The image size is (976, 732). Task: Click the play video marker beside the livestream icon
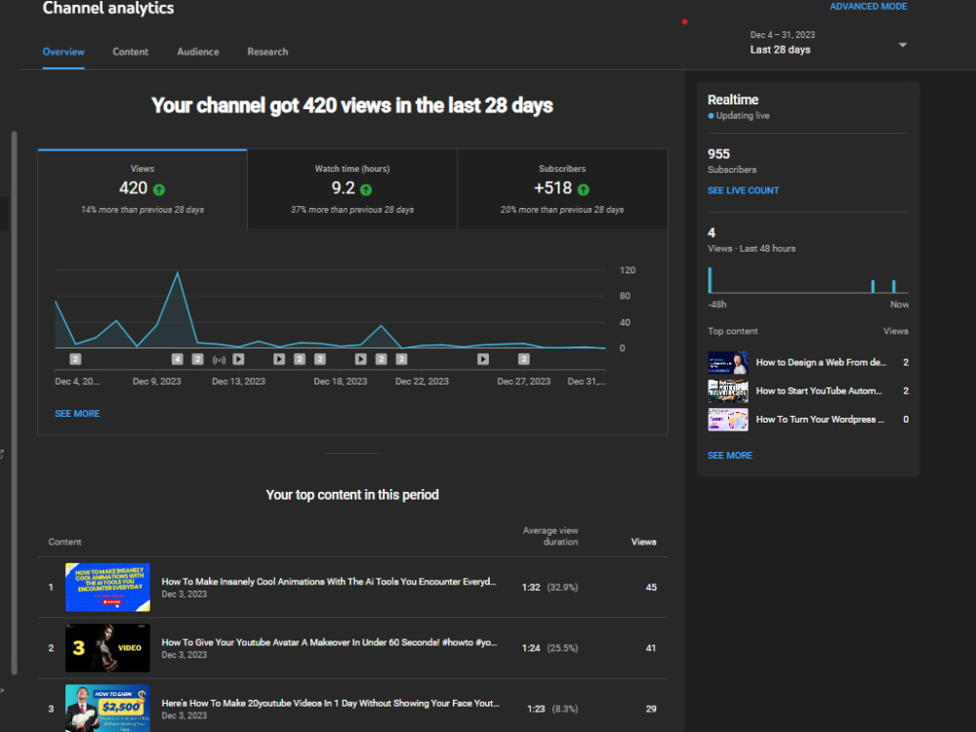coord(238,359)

....

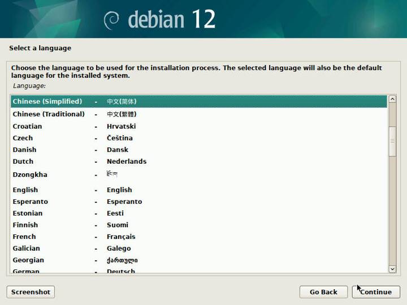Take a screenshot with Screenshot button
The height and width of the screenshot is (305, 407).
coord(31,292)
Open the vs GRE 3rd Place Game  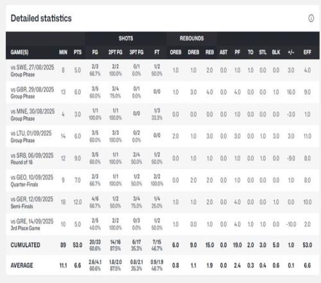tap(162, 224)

....

__Exercise brief__
Rescale the listing from the line with "The image size" up to and including the line with "coord(238,359)", repeating every line in full with its request, but multiply each coordinate and size value in the answers by 0.2 and round to whole numbers, with halves rounding up. Leave the pictures out of your answer.

__Exercise solution__
The image size is (976, 732). Task: Click the play video marker beside the livestream icon
coord(48,72)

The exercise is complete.